The Risks of Beaten-Down Stocks


Every investor knows the basic goal is to buy low and sell high. But a recent study by discount-broker Charles Schwab (Stock Quote: SCHW) underscores how “bargain” stocks can disappoint.

Screening tools like one offered by Schwab allow investors to prospect among stocks trading at or near their 52-week lows. While some of the beaten-down stocks are true bargains, how does the group do as a whole?

Schwab sorted the 1,500 largest stocks into three groups for every month from December 1989 through September 2009, then gauged performance during the next 12 months.

Stocks trading within 10% of their 52-week low continued to do poorly, trailing the overall market by 3.2 percentage points during the next 12 months. That was somewhat surprising, as many investors assume many beaten-down stocks are poised for a rebound.

The apparently high-priced stocks, trading within 10% of their 52-week peaks, beat the market by an average of 1.5 percentage points during the next 12 months. Again, that defies common wisdom.

The study also found that that the high-priced group did better than the low-priced one regardless of whether the broad market was doing well or poorly.

The study indicates that stocks trade near their recent lows or highs for good reason — because a company is doing poorly or doing well. A low-priced stock isn’t necessarily bound for a turnaround, as many investors assume. It could keep going down. And a big winner may keep rising rather than “settling back.”

All of this suggests that a strategy of “buy high, sell higher” could beat the market. But it’s somewhat academic. How could an ordinary investor put the findings to use?

That would not be easy. To duplicate the survey’s results, assuming the future is the same as the past, one would have to buy dozens of high-priced stocks every month, hold them for 12 months and sell them. Brokerage commissions would surely devour any extra gains from this “buy high, sell higher” strategy.

If you bought just a few stocks, there would be a good chance your sample would not accurately reflect the whole group of high-priced stocks.

The investor, therefore, would have to add other criteria to the selection process, trying to distinguish stocks that have been pushed too high by investors' exuberance from those that have a solid reason to keep going up.

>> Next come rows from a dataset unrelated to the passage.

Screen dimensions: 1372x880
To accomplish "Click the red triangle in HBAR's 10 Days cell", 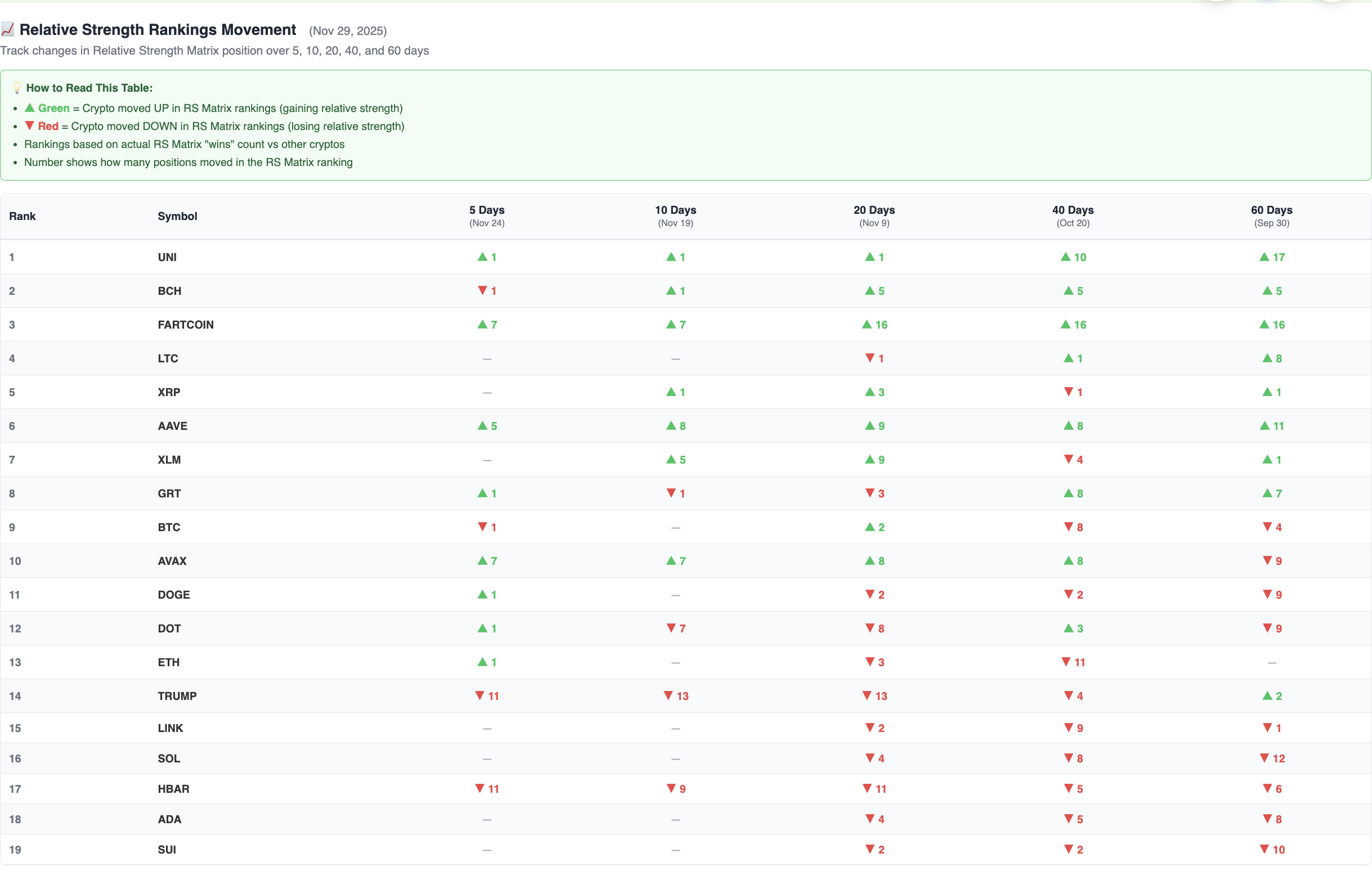I will [x=671, y=789].
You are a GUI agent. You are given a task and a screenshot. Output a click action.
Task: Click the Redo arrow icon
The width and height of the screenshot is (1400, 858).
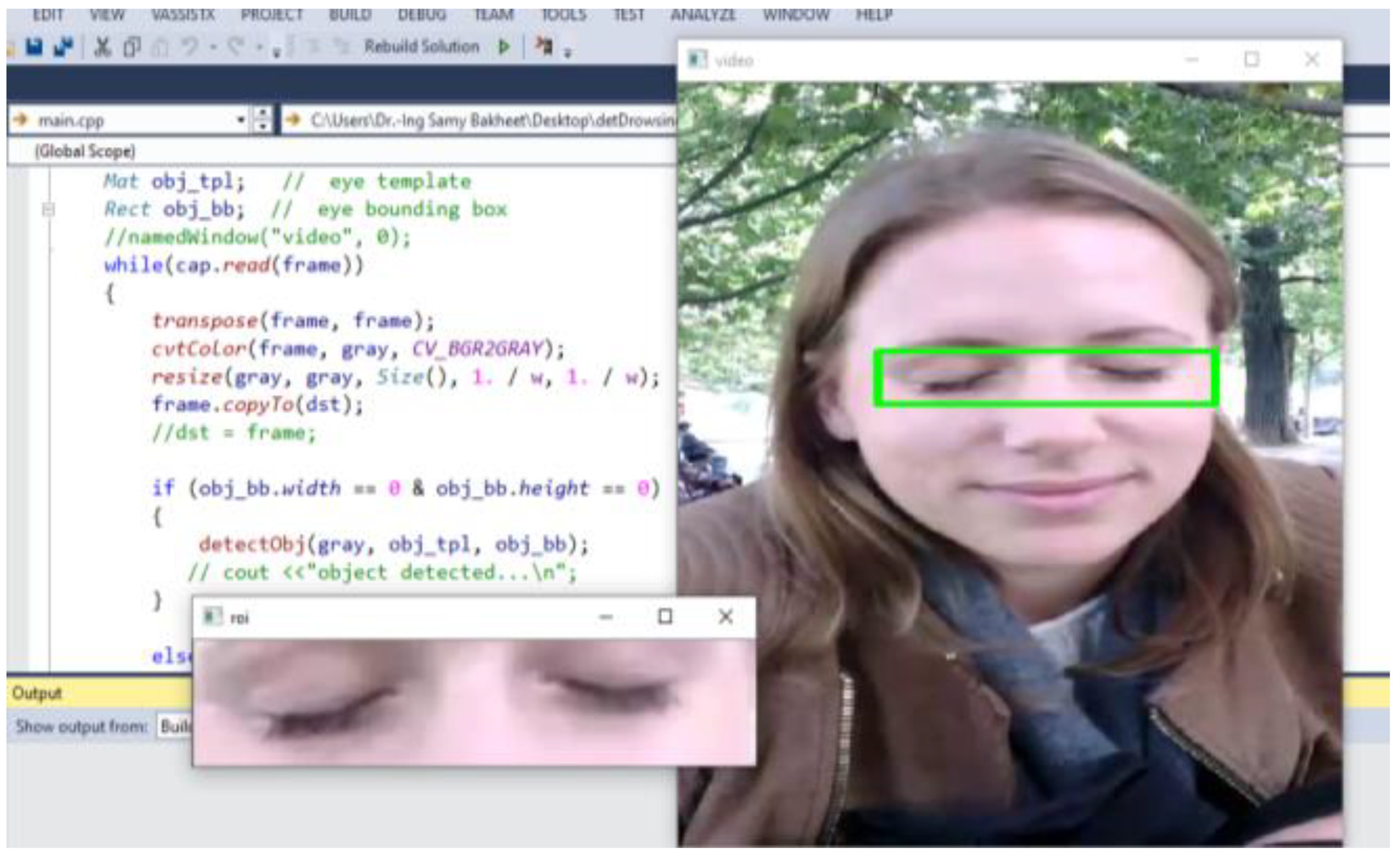(236, 47)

Of course, if you’re going to get that deep into analyzing individual stocks, you might as well also try to distinguish those that have been driven down for good reason from those that don’t deserve to be hovering at 52-week lows.

It would be a huge amount of work. But if there were a simple, fool-proof system of selecting stocks with criteria that are easily obtained, everyone would use it. Investors would rush to buy the “bargain” stocks, and the heavy demand would drive their prices up until they were no longer bargains.

Investing in individual stocks inevitably takes a lot of judgment and insight, which is why so many investors opt for mutual funds, leaving the hard work to the pros.